弱くないやつは強くなれない

  • これはもはや趣味とか嗜好とかの域を越えて思想だったり性癖だったりするのかもしれないけれど、小さいころ大相撲が割と好きで見ていたのだけど、でも千代の富士が大嫌いだった。理由は「強いから」。取組を見なくても翌日「千代の富士、勝ってたね」と当てずっぽうに口にすれば9割方当たる、そういう予定調和が厭だったのです。なんて可愛げのない子供だろう我ながら。
  • そんなんだから当時の僕は相撲ごっこ(正確には星取表ごっこ。近所の友達と相撲取ったりは、しない。
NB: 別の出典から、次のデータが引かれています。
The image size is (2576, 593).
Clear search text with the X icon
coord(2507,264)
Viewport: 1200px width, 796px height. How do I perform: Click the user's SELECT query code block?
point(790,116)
)遊びをするとき、横綱の名前を『全敗山』と命名して一人で楽しんでました。全敗山が全勝優勝するご都合主義なシナリオを頭の中で描くのが、なんかすごく爽快だった。ついでだから言ってしまうと、僕は大相撲そのものじゃなくて星取表の白と黒が織り成す幾何学模様が好きだったのかも(囲碁好きの父からの変則的遺伝だと僕は信じている)。で、白黒模様のデザイン的メリハリも知らないで白ばっか並べるワンパターンな千代の富士が嫌いだったのだ。なんて憎たらしい子供だろう我ながら。
  • この考え方は今の僕の演劇の観方にも脈々と受け継がれていて、大好きな作品はみんなどこかしら破綻した(タガの外れた)ものが多いし、たとえば「明日も今日と寸分違わぬものが見れる」みたいな安心感は、極端な話、演劇というジャンルにはいっそ必要ないとさえ思っている。
  • と言いつつも、自分がスタッフ側に回れば、あらゆる破綻を未然に防ぎたいと普通に思うし、今日と明日でクオリティが違うなんてもってのほかだとも思う。でもこれも実は矛盾してなくて、本当に僕が見たい破綻とは「完璧に修復したつもりの防波堤」の隙間や上のほうから、それでも染み出してくる水のようなアレコレだったりするのです。せりふを噛まない役者なんて、役者としては100点かもしれないが人間としては75点だ。セリフを噛んでしまった瞬間の表情の変化やその後のフォロー、巻き返し、そういう部分をこそ僕は人間と呼びたい。なんて歪んだ性格だろう我ながら。